After all, in unleashing this murderous war, Putin has not only committing a crime against international law, more consequentially perhaps he has committed a spectacular blunder. The theory we need here is not the logic of great power self-assertion, so much as the logic of great power self-destruction. 

Mearsheimer is not so much realistic, I would argue, as schematic. Now it is, of course, true that any representation of reality is approximate. The point of abstraction is to simplify, so as expose the essentials. That is what Mearsheimer’s realism claims to do. But abstraction is a risky business and you have to get your abstraction “right”, otherwise you risk missing what is essential and engaging in a kind of callous and at times ludicrous reductionism. 

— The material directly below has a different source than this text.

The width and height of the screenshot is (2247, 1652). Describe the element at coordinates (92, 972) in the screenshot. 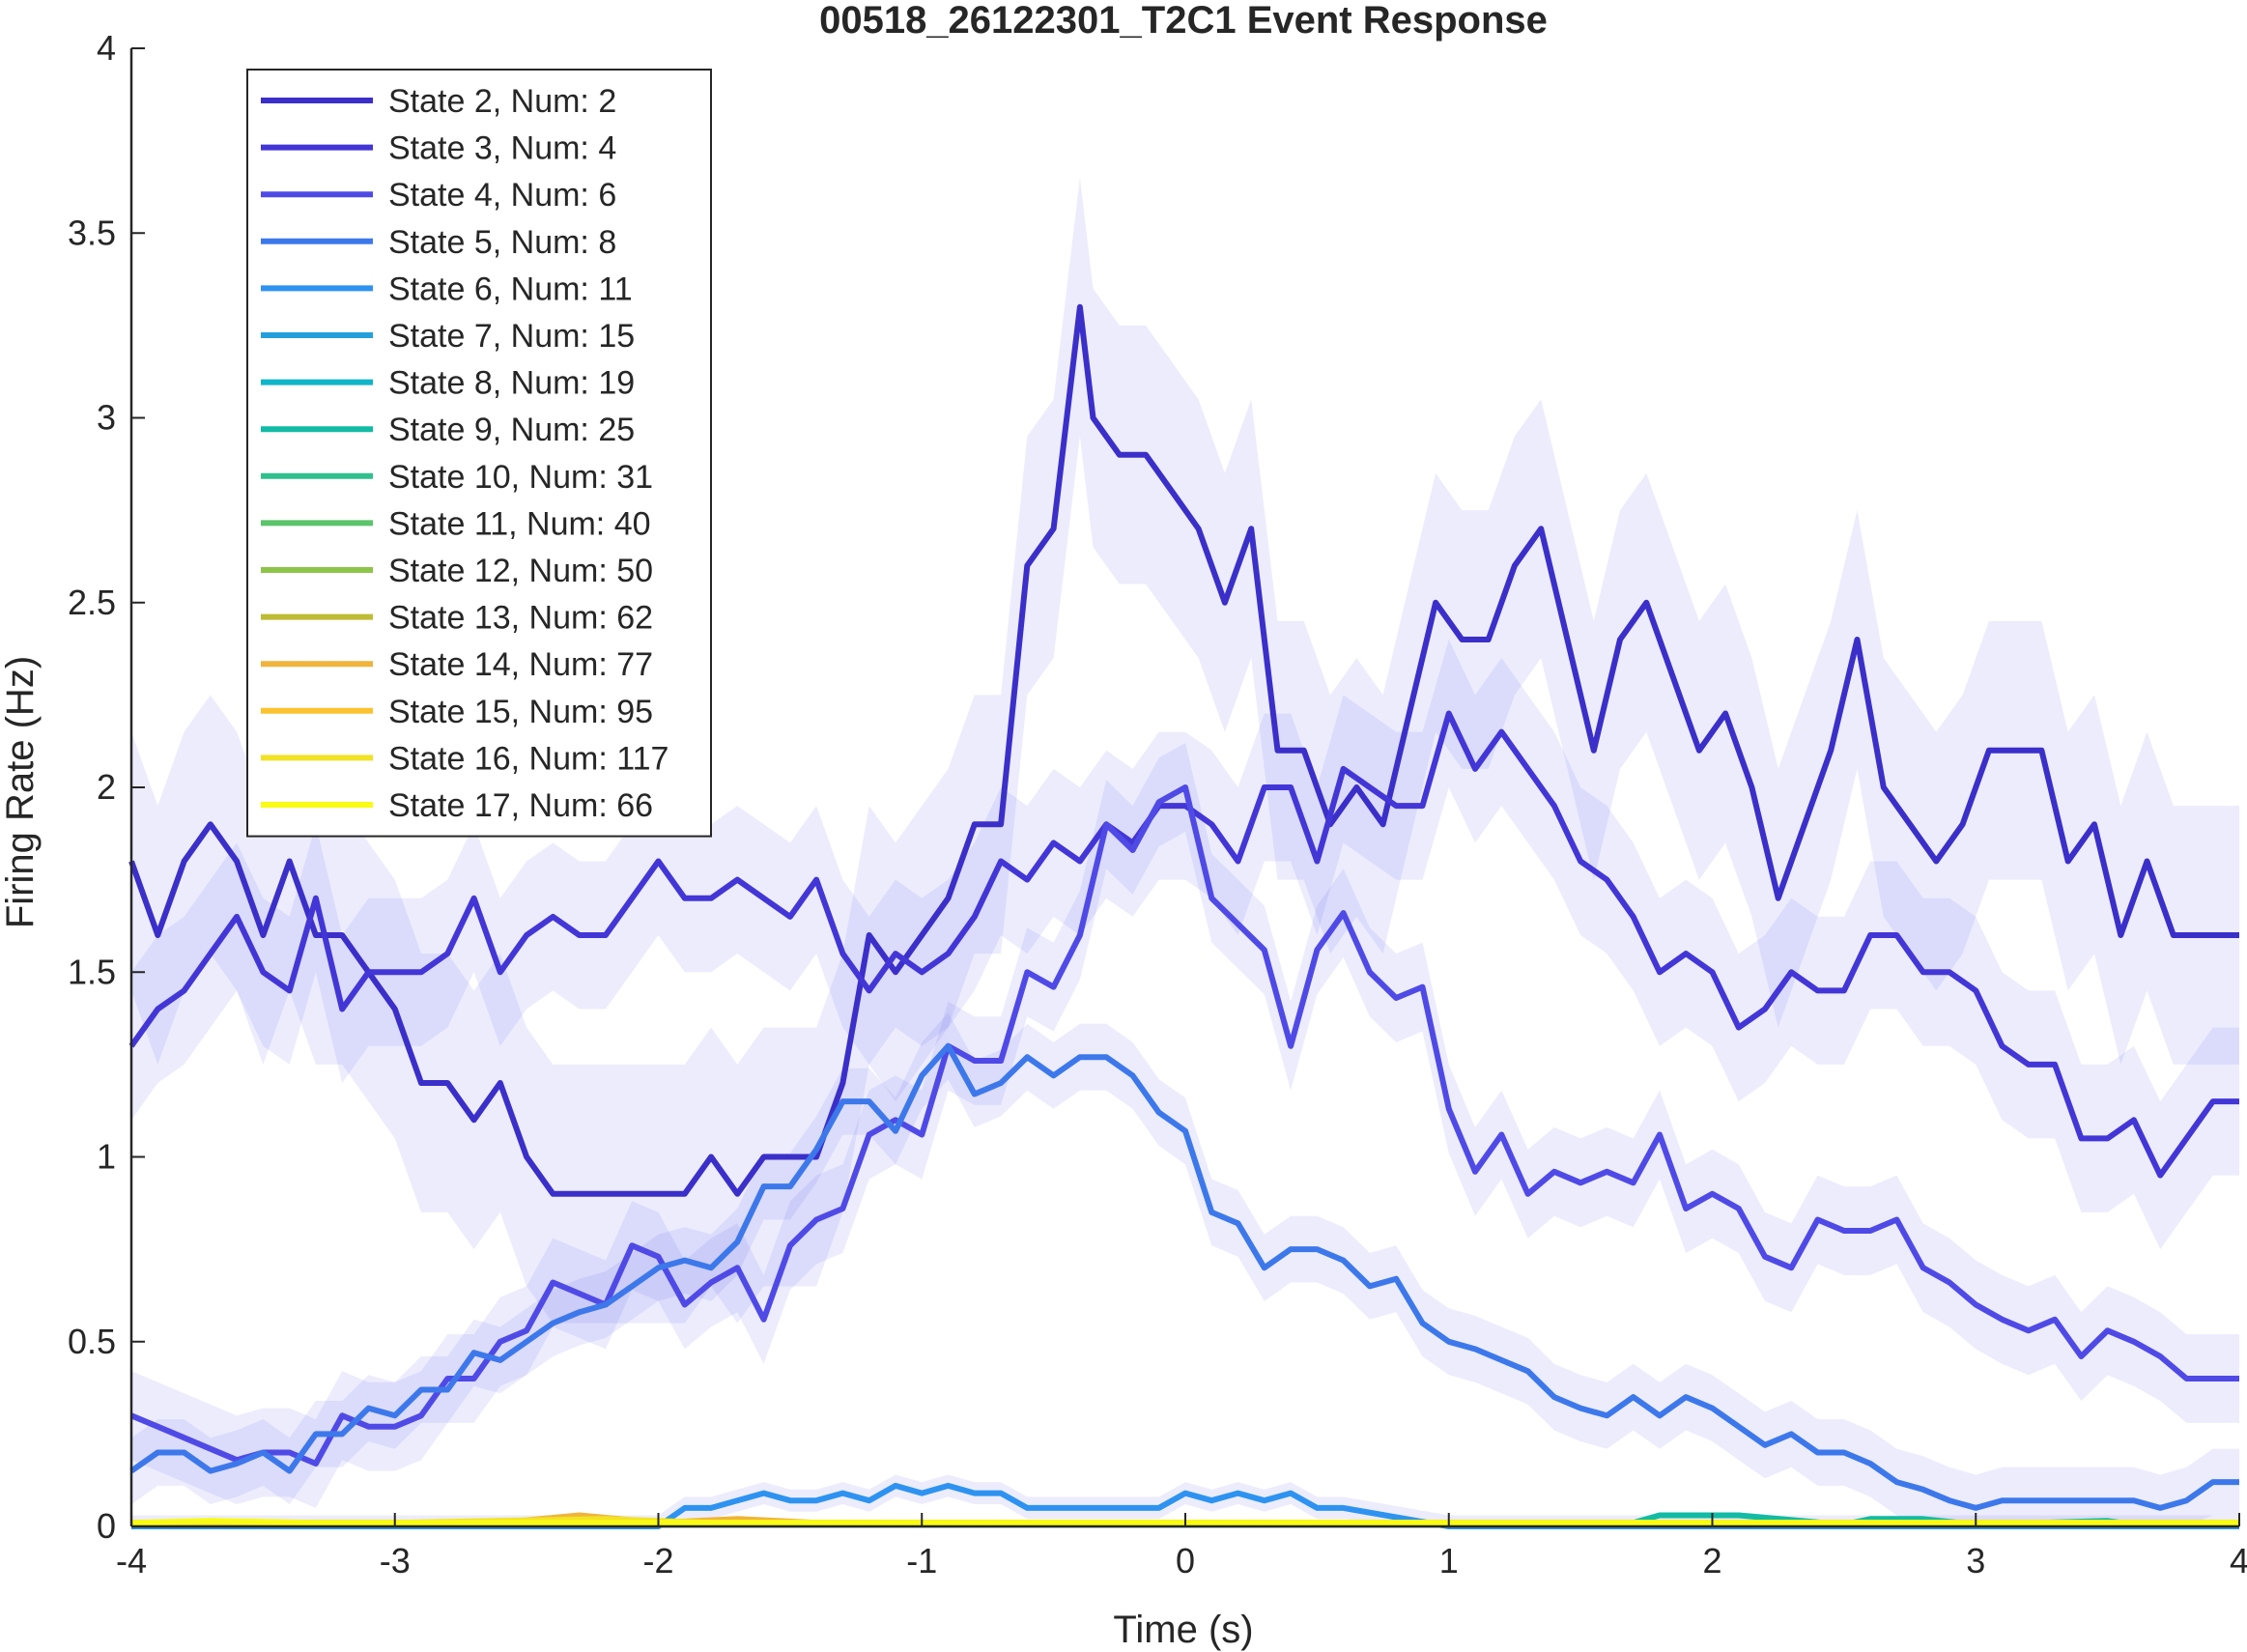

I see `y-tick-label: 1.5` at that location.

Taking Mearsheimer’s account of great power politics for the real thing is, to my mind, a bit like confusing the anatomy of sex ed, with actual eroticism, or romance. It isn’t exactly wrong, but it entirely misses the point. Far from offering wisdom if applied in practice it is likely to lead to embarrassing disaster. 

More seriously, if you want to get a sense of how distastefully glib, Mearsheimer’s realist logic can be, I suggest reading his piece from 2001 on the coming tension with China. The article is typically prescient in predicting that China’s rise will lead to tension with the US. But Mearsheimer then goes on “innocently” to ask whether it is really right to assume that America might not benefit from a war between Japan and China. Would such a clash really inflict serious harm on the US? Might a war in East Asia not help sap China’s strength? 

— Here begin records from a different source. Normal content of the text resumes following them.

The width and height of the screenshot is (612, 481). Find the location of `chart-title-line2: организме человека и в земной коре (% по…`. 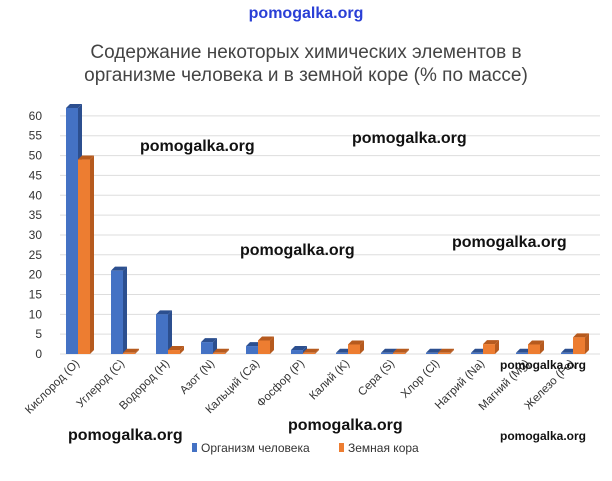

chart-title-line2: организме человека и в земной коре (% по… is located at coordinates (306, 76).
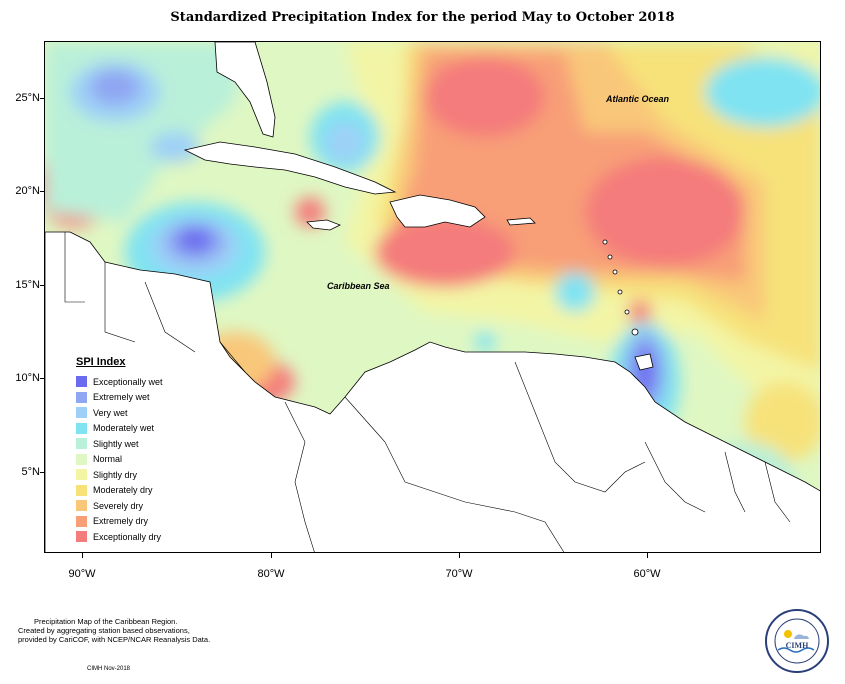 The image size is (845, 684). I want to click on cloud-icon, so click(802, 636).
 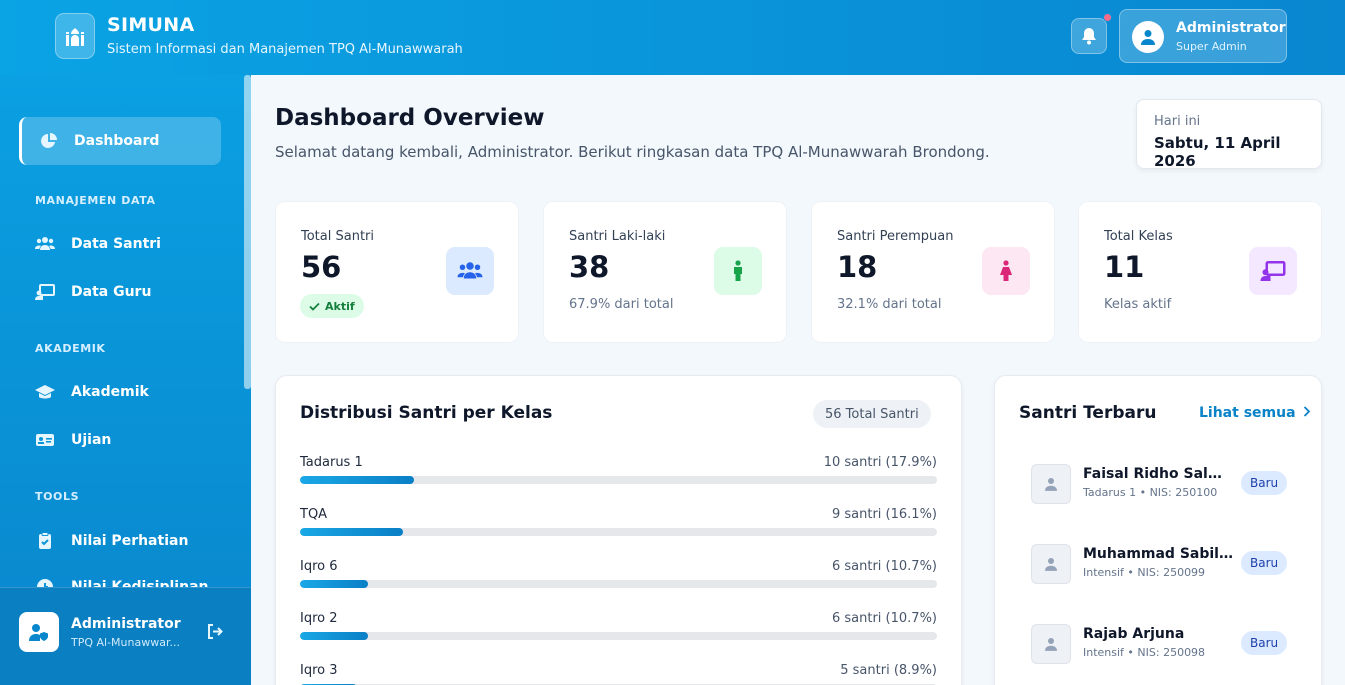 I want to click on sidebar-item-label: Nilai Perhatian, so click(x=130, y=541).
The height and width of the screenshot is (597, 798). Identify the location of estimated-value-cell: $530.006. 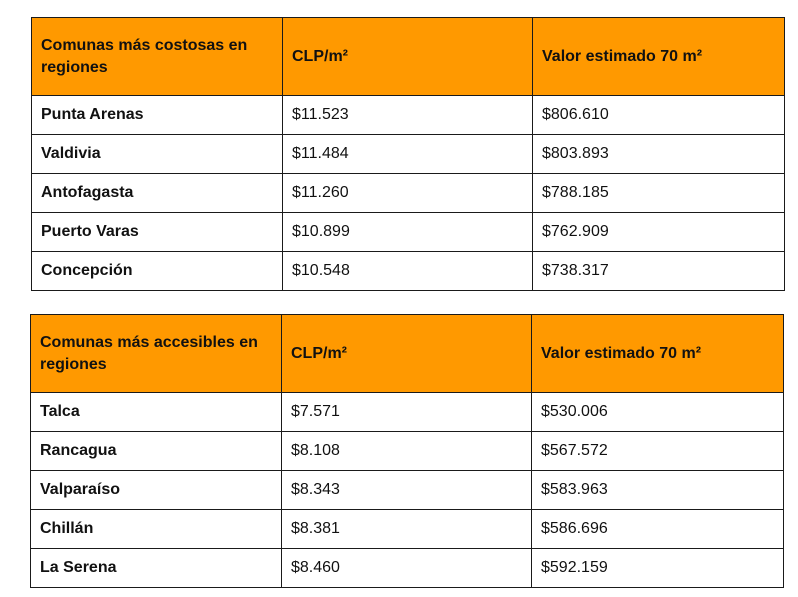
(658, 412).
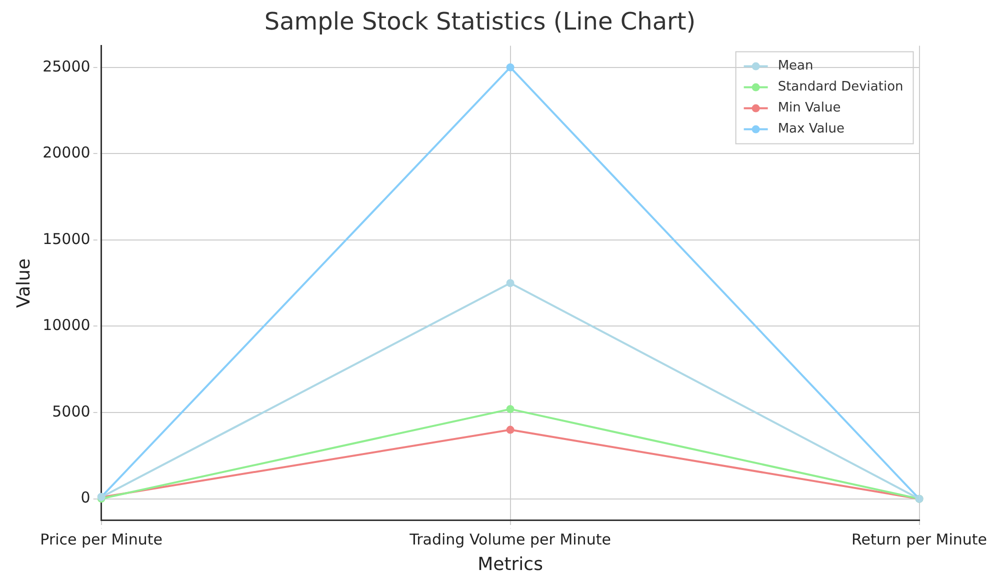  Describe the element at coordinates (85, 498) in the screenshot. I see `y-tick-label: 0` at that location.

It is as though permanently inhabiting the mental space of 1914, has attenuated Mearsheimer’s ability to realize the radical implications of the step from peace to all out war. 

To insist on the fundamental important of that distinction between war and peace is not to be naive about the different modes of violence and coercion that operate at all times in international relations and the degree to which the boundary between peace and war has become blurred. I share many people’s disgust with senior commanders of the 2003 invasion of Iraq now sounding off on TV about the “unprecedented” nature of Putin’s crimes. Insisting on the distinction between war and peace is actually essential if we are to take war in all its violence, dynamism and unpredictability seriously. It isn’t just policy with dead bodies added in. 

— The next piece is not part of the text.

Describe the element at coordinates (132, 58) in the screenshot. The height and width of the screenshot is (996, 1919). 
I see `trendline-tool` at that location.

As I argued in a Chartbook #90, the period since the end of the Cold War has seen a rash of “medium-sized wars”. 

Chartbook #90: Heavy Fires Gustave Doré L’Énigme, 1871 As Russian forces begin to resort to heavy artillery “fires” in their assault on Kharkiv, the character of the war in Ukraine may be about to take a terrible turn…


Indeed, a thought that links back to Specter, is that one of the things that conditions Mearsheimer’s glibness about war, is that until recently we imagined ourselves no longer under the shadow of nuclear deterrence. As Specter shows, the classic realists of the era of the Cuban missile crisis and Vietnam were more serious-minded in their thinking about war than Mearsheimer is. It may be significant in this regard, that Mearsheimer got his start in high-profile international relations debates in the remarkably disinhibited debate about conventional deterrence, AirLand Battle etc that took place under the shadow of the “2nd Cold War” in the 1980s. 

Ultimately, the alarming thing is not so much the possibility that Mearsheimer offers justifications for what Putin has done, but, rather, the degree to which, in his reification of power relations, Mearsheimer’s thought seems to mirror Putin’s actions. 

To call that kind of description an explanation begs the question. It is more like an analogue model. And that ought to be deeply alarming. If for Putin as for Mearsheimer war really is just the extension of policy by other means, and if he was capable of taking this first step, where does this end?